>> BEGIN DATASET EXTRACT

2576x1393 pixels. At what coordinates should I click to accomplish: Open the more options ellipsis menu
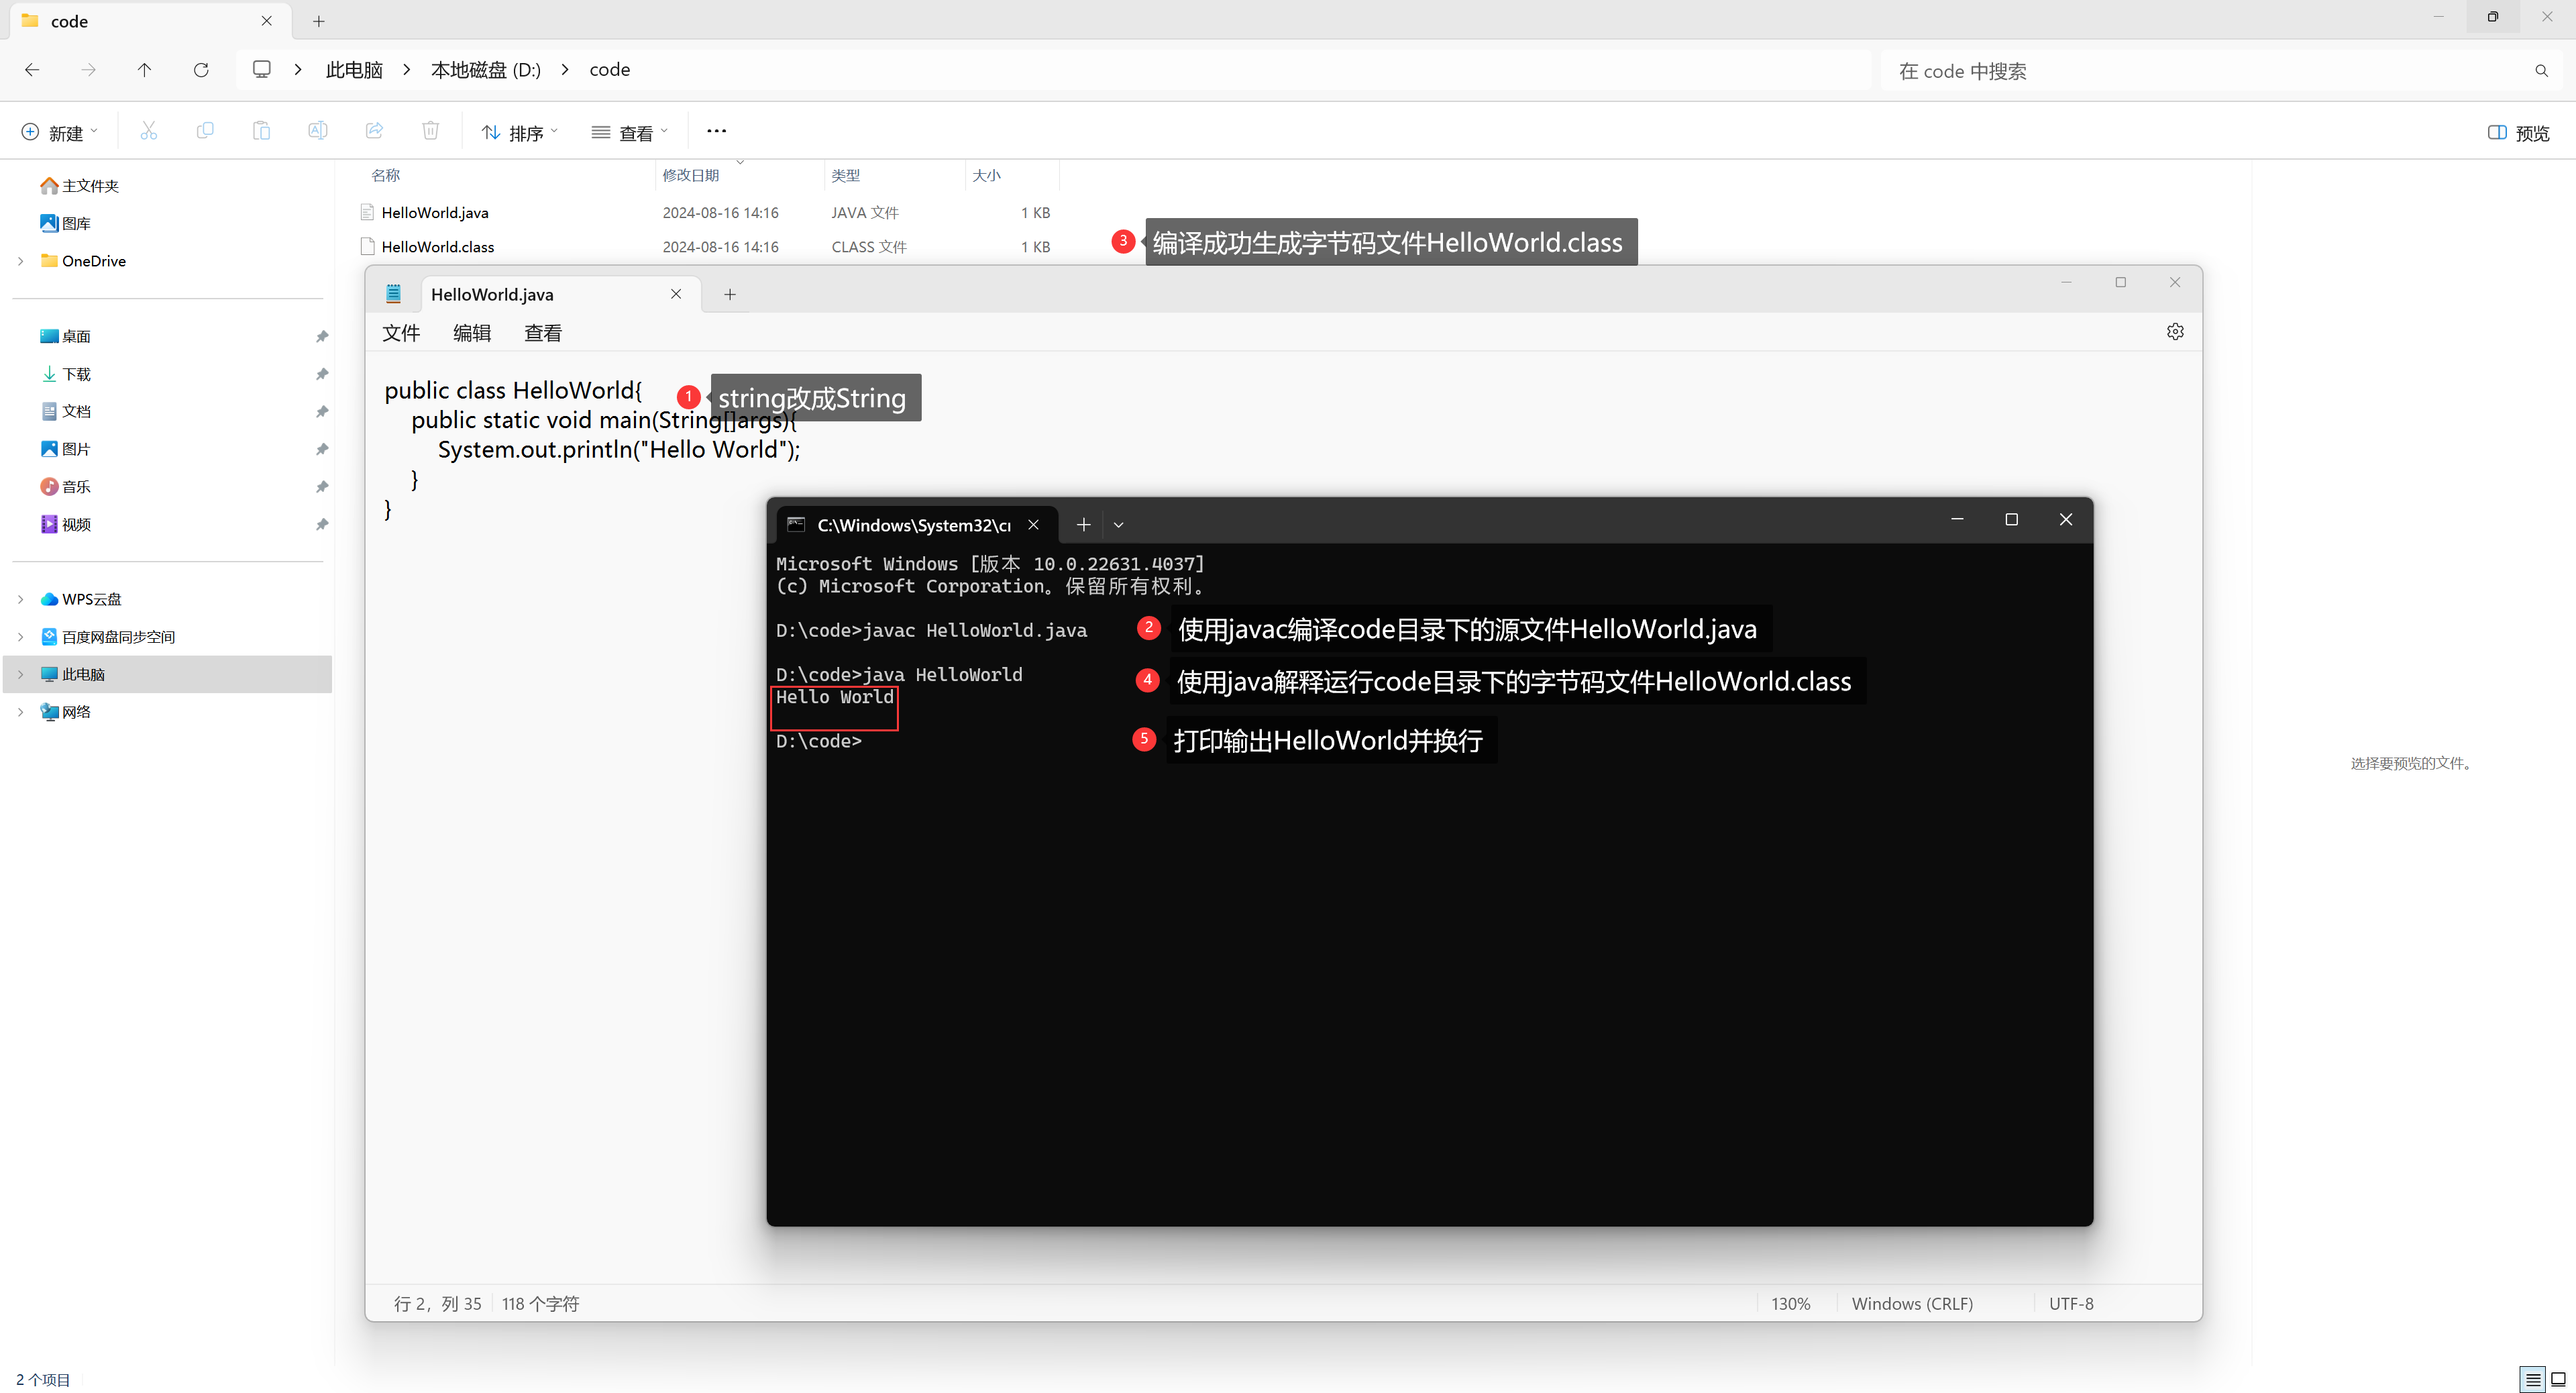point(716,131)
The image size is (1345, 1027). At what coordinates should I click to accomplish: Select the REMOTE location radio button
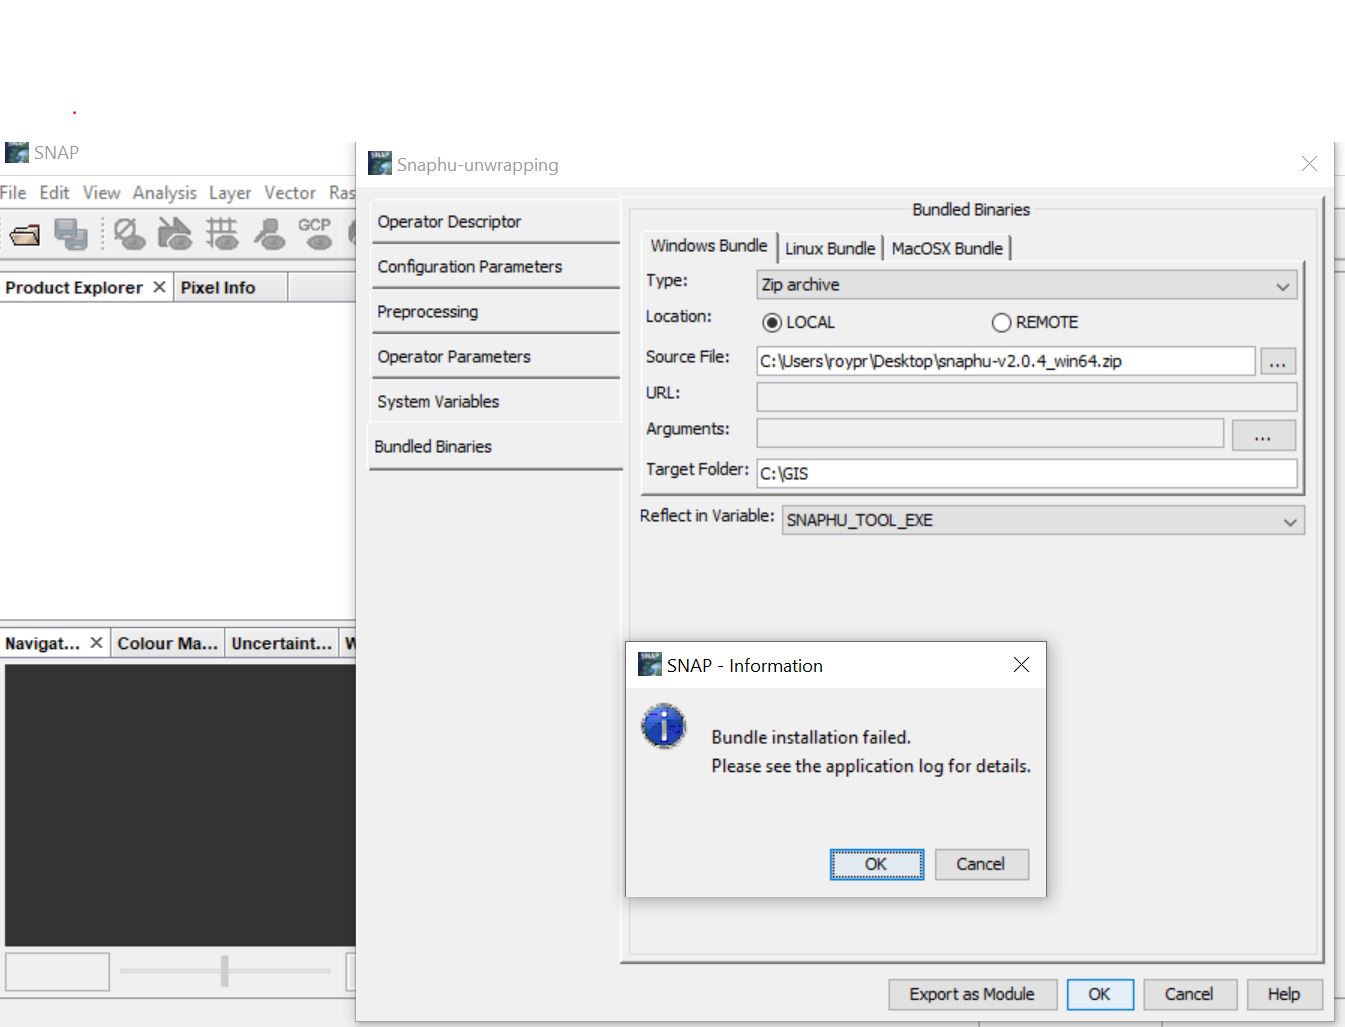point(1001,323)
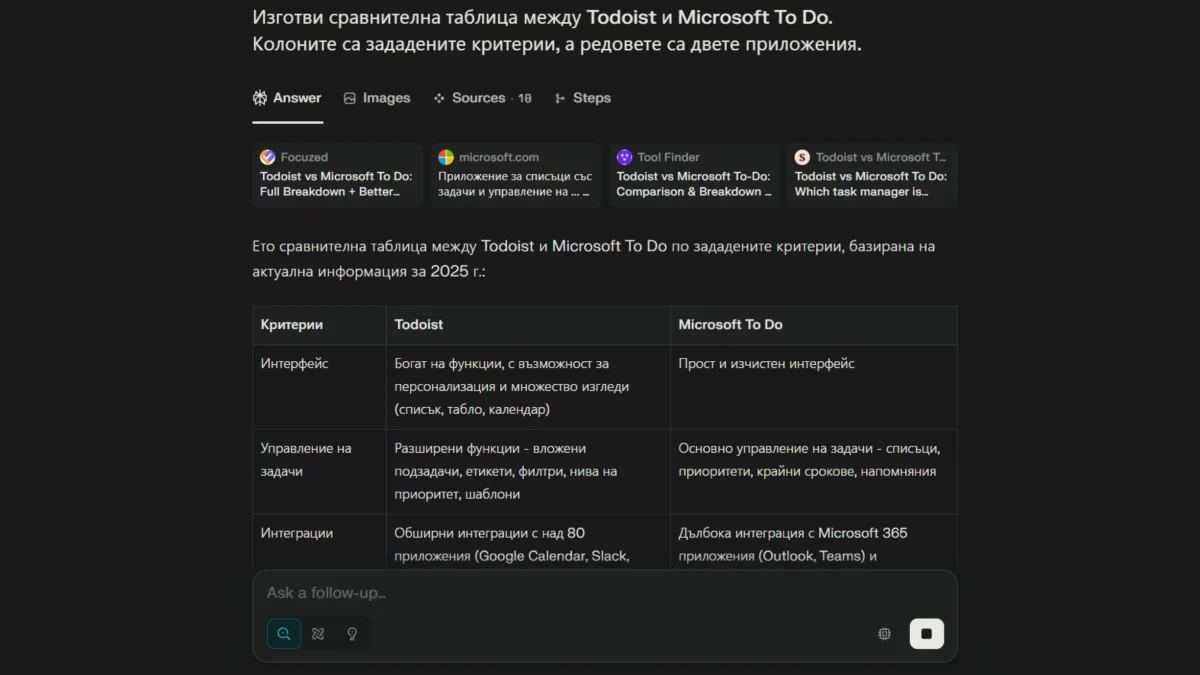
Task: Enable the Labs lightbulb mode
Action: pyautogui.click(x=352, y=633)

>> END DATASET EXTRACT

Please render the lines of the items as a Markdown table with the columns Row and Line, covering only the span from the line that contains "The image size" through the end of the items, both ends included, and omitting blank lines. Leave the pictures out of the answer.

| Row | Line |
|---|---|
| 1 | The image size is (1345, 1027). At what coordinates should I click to accomplish: Select the REMOTE location radio button |
| 2 | point(1001,323) |
| 3 | Task: Enable the Labs lightbulb mode |
| 4 | Action: pyautogui.click(x=352, y=633) |